7.10 am. Leave for the church in Essex where at 8.00 I have to meet an engineer about a fault in the sound system in the church. I get there early and he too. We shall need one new microphone and two extra speakers.
8.30 am. I have time to tidy the church and then see a Bulgarian woman who has problems with her son who is studying medicine.
10.00 In September a drunken man crashed into the perimeter wall of the church at 3.20 in the morning. He managed to get out of his car unharmed though the car was a write-off. Having found out the car registration from the police, now I have an appointment with a builder who is to give a quote to our insurance company to repair the wall. It will cost them several thousand pounds. For some reason he wants to see me and not the caretaker. He turns out to be an Irishman who wants to talk to a priest.
10.25 Get the church caretaker to be present for the fitting of a new smart meter for the electricity in the church.
10.40 I call on two parishioners in Colchester, originally from Saint Petersburg, a mother and daughter. The mother, born during the German siege in the War, has dementia.
11.30 Visit a parishioner in Colchester whose husband is Turkish and hesitating about being baptised. We already have three Turkish parishioners and I want him and his wife to come tomorrow where I will be baptising another Turkish man. Once he has accepted baptism, I will be able to marry him and his civil wife.
12.15 Visit the graves of my parents and my brother fifteen minutes away. Tidy them
12.40 Phone call from a parishioner in Thetford in Norfolk whose friend’s mother has just died. I will serve a panikhida tomorrow, St Dimitri’s Saturday. O Lord, give rest to Thy servant Larisa who has fallen asleep.
2.00 pm. Despite the covid lockdown, I have to go to one of the prisons in west Suffolk, about an hour away, where I am the Orthodox chaplain for an emergency, to see a Russian man on suicide watch. He is clearly suffering from severe depression. I manage to listen to his first ever confession and give him communion. He says he feels better.
4.00 Call in on a parishioner about forty minutes from the prison. She obtained British nationality two years ago, but her foreign-born daughter still does not have it. She is panicking and tells me that her daughter may be deported. I reassured her and telephoned an advice centre, who inform me that there is no hurry and that the daughter will obtain a British passport within six months, after payment of just over £1,000. The problem is only financial, not worse. We read the akathist to St Nicholas together in her icon-corner.

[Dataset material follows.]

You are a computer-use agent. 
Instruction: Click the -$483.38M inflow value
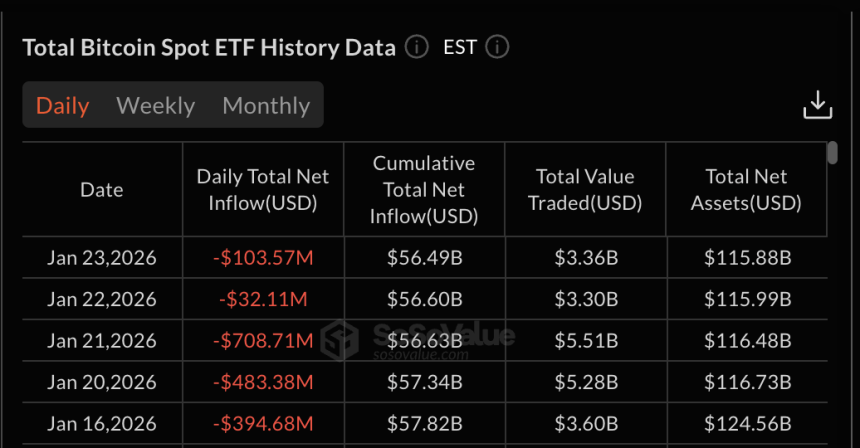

6.00 Get home which is thirty minutes away. Answer two letters and pick up messages from parishioners left on the landline.
7.30 E-mail the lists of parishioners with a circular about arrangements for confession and communion during the forthcoming new closure of churches. A rush of phone calls on my mobile starts.
8.00 Tell the cleaner that she need not come in next week because of covid-19.
8.05 Phone the second and third priests about the new arrangements.
8.15 Phone-call with the future deacon about service-books.
8.20 Phone call from a couple whose marriage at crisis point.
8.40 Order a mantle for the Bishop from the Ukraine.
9.00 Phone call from a Moldovan woman in East London: Please pray for my uncle and aunt, Sergei and Elena. They were climbing in the Himalayas when they fell into a crevasse on a glacier. Their bodies cannot be retrieved for burial, at least not for some centuries. She is in tears.
9.10 Answer e-mails, including an e-mail from a family who have had to move to a place on the other side of the country where there is no church. I tell them that if they can find other Orthodox there and premises, we can ask the Bishop about the possibility of starting a mission. But we are so short of priests; we need at least three more just in our area.